(What the task requires) All lines in the data bearing the string "click" should be identified and copied.

[Stored records]
★ ★ ★ ★ ★ ★ ★

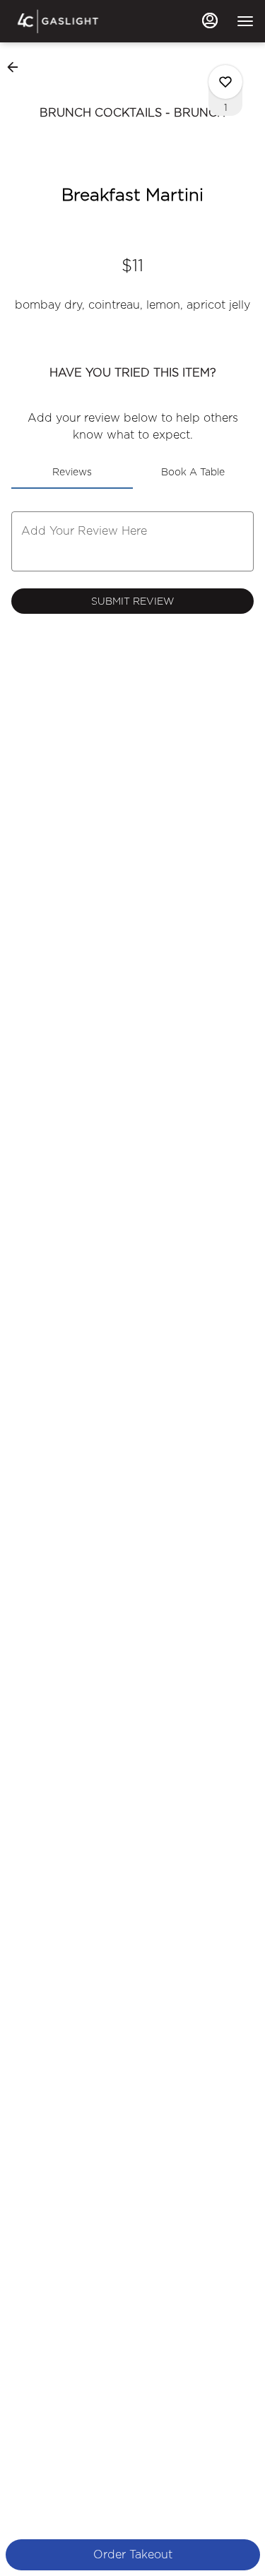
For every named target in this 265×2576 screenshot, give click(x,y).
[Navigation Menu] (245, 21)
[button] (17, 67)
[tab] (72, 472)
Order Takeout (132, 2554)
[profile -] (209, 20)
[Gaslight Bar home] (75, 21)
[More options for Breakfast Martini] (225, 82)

★ ★ ★ ★ ★ ★ ★

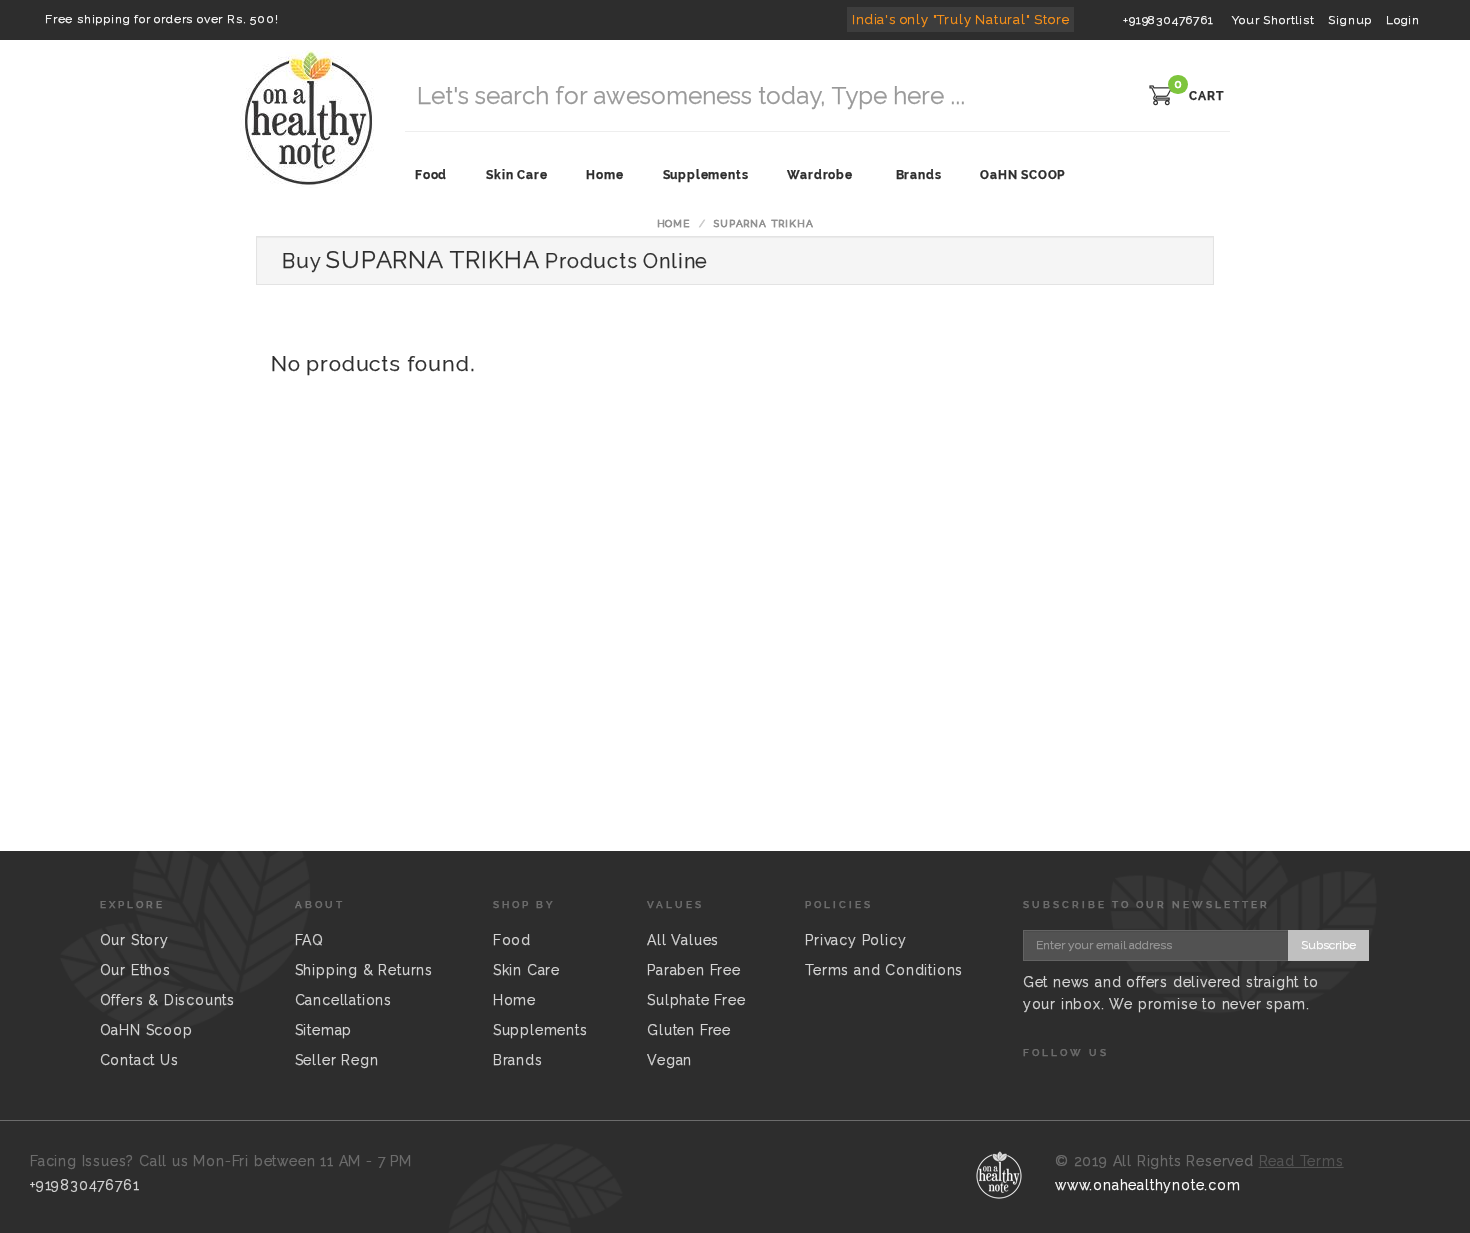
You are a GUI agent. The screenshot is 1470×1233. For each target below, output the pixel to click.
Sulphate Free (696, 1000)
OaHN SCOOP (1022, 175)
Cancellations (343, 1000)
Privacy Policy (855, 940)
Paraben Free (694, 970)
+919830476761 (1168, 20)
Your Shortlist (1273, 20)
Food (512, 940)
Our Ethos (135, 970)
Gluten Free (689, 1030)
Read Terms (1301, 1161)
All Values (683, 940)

★ ★ ★ ★ ★ ★ ★

(Output for this task)
For every named target in this 265×2576 screenshot, give click(x,y).
You are a GUI agent. The screenshot is 1470×1233. For each target below, output the pixel to click.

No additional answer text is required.